There is precedent of denial of FOIA records where records do not yet exist. In 2001, a the Virginia Freedom of Information Advisory Council issued an opinion that the New Market Town Council did not have to provide a reporter with future weekly documents under FOIA.
That opinion was given after citing remarks made by The Attorney General of Virginia in 1991. In those remarks, the Attorney General said that, “FOIA does not authorize a person to make a continuing request for public records that are not in existence at the time the request is made.”
JMU said that “daily records moving forward is not one that FOIA provides for and is not one that JMU is obliged to honor.”
2020 and the campus COVID time bomb
As students came back to campus last fall, stories of packed dining halls paired with skyrocketing cases led the university to move online and send home everyone living dorms a week after classes began.

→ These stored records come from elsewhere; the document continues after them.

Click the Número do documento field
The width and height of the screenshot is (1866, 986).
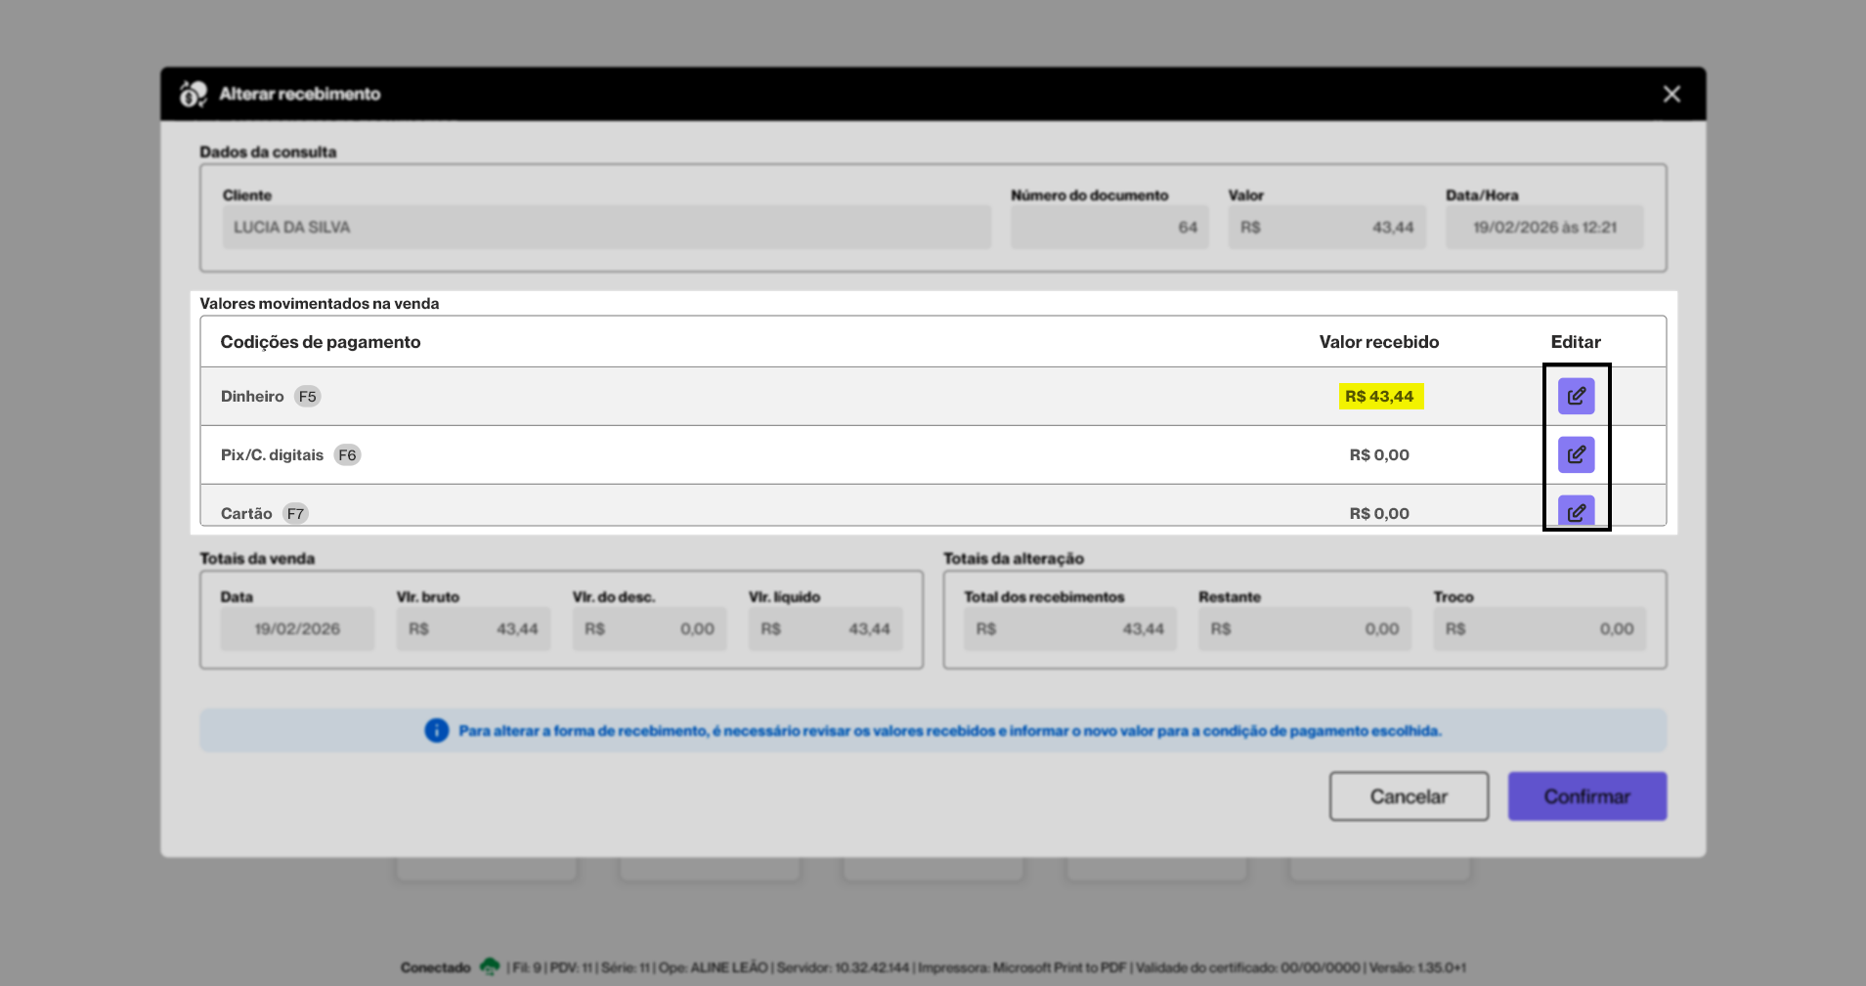coord(1109,228)
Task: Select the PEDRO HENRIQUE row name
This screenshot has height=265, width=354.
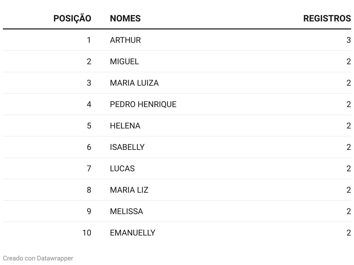Action: (143, 104)
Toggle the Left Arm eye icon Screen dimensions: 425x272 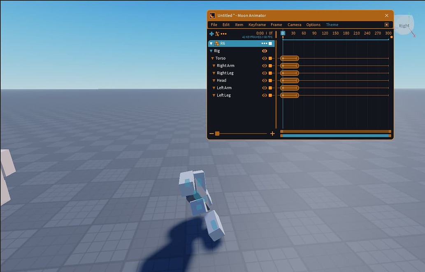[265, 88]
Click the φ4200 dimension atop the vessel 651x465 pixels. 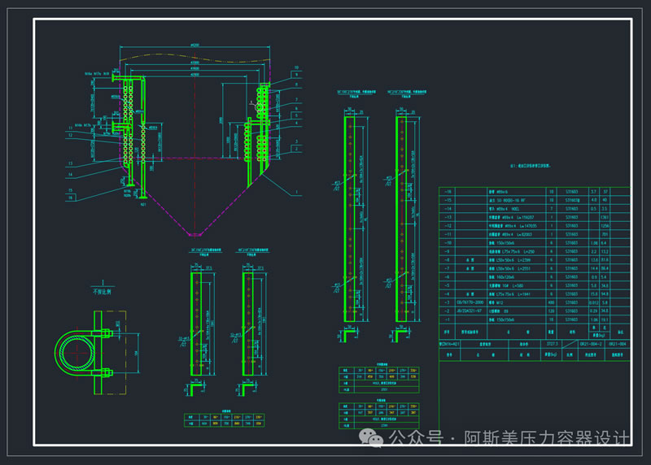click(194, 44)
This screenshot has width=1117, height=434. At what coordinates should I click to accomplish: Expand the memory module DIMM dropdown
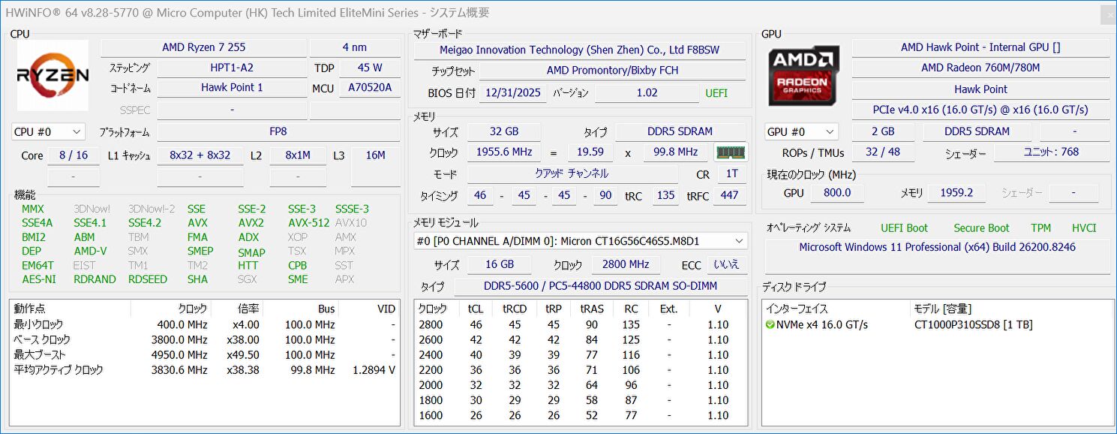tap(739, 241)
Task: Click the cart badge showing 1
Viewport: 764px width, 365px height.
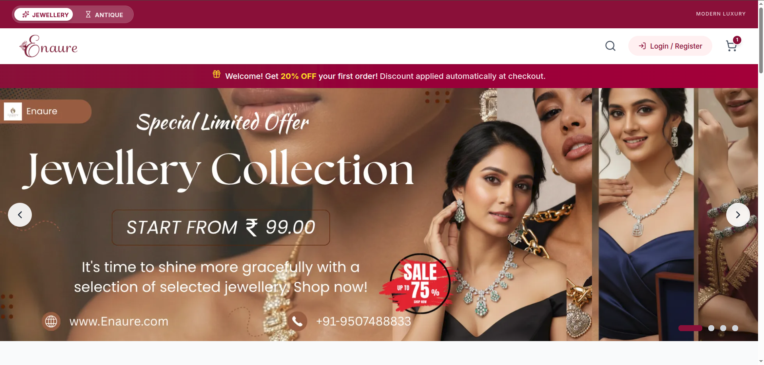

Meanwhile, The Breeze wanted to find out where the cases were in order to provide meaningful public health information. The Breeze filed a FOIA request with the university in mid-August of 2020, asking for, among other data points, the number of positive student tests, broken down by the number per campus dormitory and the number of self-reported cases from off-campus students.
First citing the Health Insurance Portability and Accountability Act (HIPPA), JMU partially denied the FOIA request. They later cited the Family Educational Rights and Privacy Act, or FERPA, as the reason locational data could not be provided.
JMU began using a database to track and report COVID-19 cases campus-wide on daily basis on August 17, 2020. It did not, however, include data about dorm numbers and those living off campus.
Throughout that semester, The Breeze and JMU held several discussions about obtaining the information. The Breeze did not receive dorm-by-dorm and other locational data from the fall semester until January of 2021, months after it could have been of any relevance to immediate public health.
In addition, The Breeze was never given dorm-specific data for the August-September 17, 2020 window when COVID was raging through campus.
In part, Conley filed the petition in the hope that JMU will be required to provide detailed public health information in a timely matter in the future, so that those who are required to come back to campus to work and study can make the best health choices.
“If you are running a university and you weren’t prepared after seeing the summer that happened, and you weren’t thinking ‘we’re going to need to keep track of clusters,’ that is negligence.”
As the Delta variant rages through the country and more breakthrough cases are reported, Conley hopes that Judge Albertson will require the university to respond to future inquires of public health data more swiftly.
Albertson has 15 days to issue a ruling, which will be mailed to both parties.